For Orca Week, PETA Blows Lid Off SeaWorld’s South American Sperm Bank

Solitary Orca Sexually Exploited in SeaWorld's Breeding Program, Sickly Sea Lions Also Kept at Mundo Marino

For Immediate Release:
July 20, 2016

Contact:
David Perle 202-483-7382

San Clemente del Tuyú, Argentina – SeaWorld recently succumbed to public pressure and agreed to end its orca-breeding program—but what’s to come of its secretive sperm bank? Just in time for Orca Week, PETA is offering a peek into Mundo Marino, the Argentinian marine park where SeaWorld trainers manually collected semen from the lone male orca, Kshamenk, and then used it to forcibly inseminate at least two of the female orcas held captive at SeaWorld’s U.S. abusement parks.

Photos and videos on PETA’s website reveal that Kshamenk, like Blackfish subject Tilikum, was seized from his family and ocean home and has been held in solitary confinement in a tiny tank since 2000, when the only other orca at the park died. When he’s not forced to perform stressful tricks for crowds, Kshamenk floats listlessly in Mundo Marino’s shallow tank.

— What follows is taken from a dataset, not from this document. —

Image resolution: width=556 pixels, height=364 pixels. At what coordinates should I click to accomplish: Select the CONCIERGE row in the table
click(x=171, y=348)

“Life in a tiny concrete cell is no life at all for an orca who nature equipped to swim fast, dive deep, use his sonar, and interact with his family pod,” says PETA Executive Vice President Tracy Reiman. “PETA is calling on SeaWorld, Mundo Marino, and other cruel marine-mammal parks to retire these animals to seaside sanctuaries so that they can finally be afforded some semblance of a natural life while receiving transitional feeding and veterinary support.”

PETA—whose motto reads, in part, that “animals are not ours to use for entertainment”—also points out that sea lions at Mundo Marino appear to suffer from cataracts, likely as a result of having to look directly into the blazing sun to beg tourists for food.

For more information, please visit PETA’s website SeaWorldOfHurt.com.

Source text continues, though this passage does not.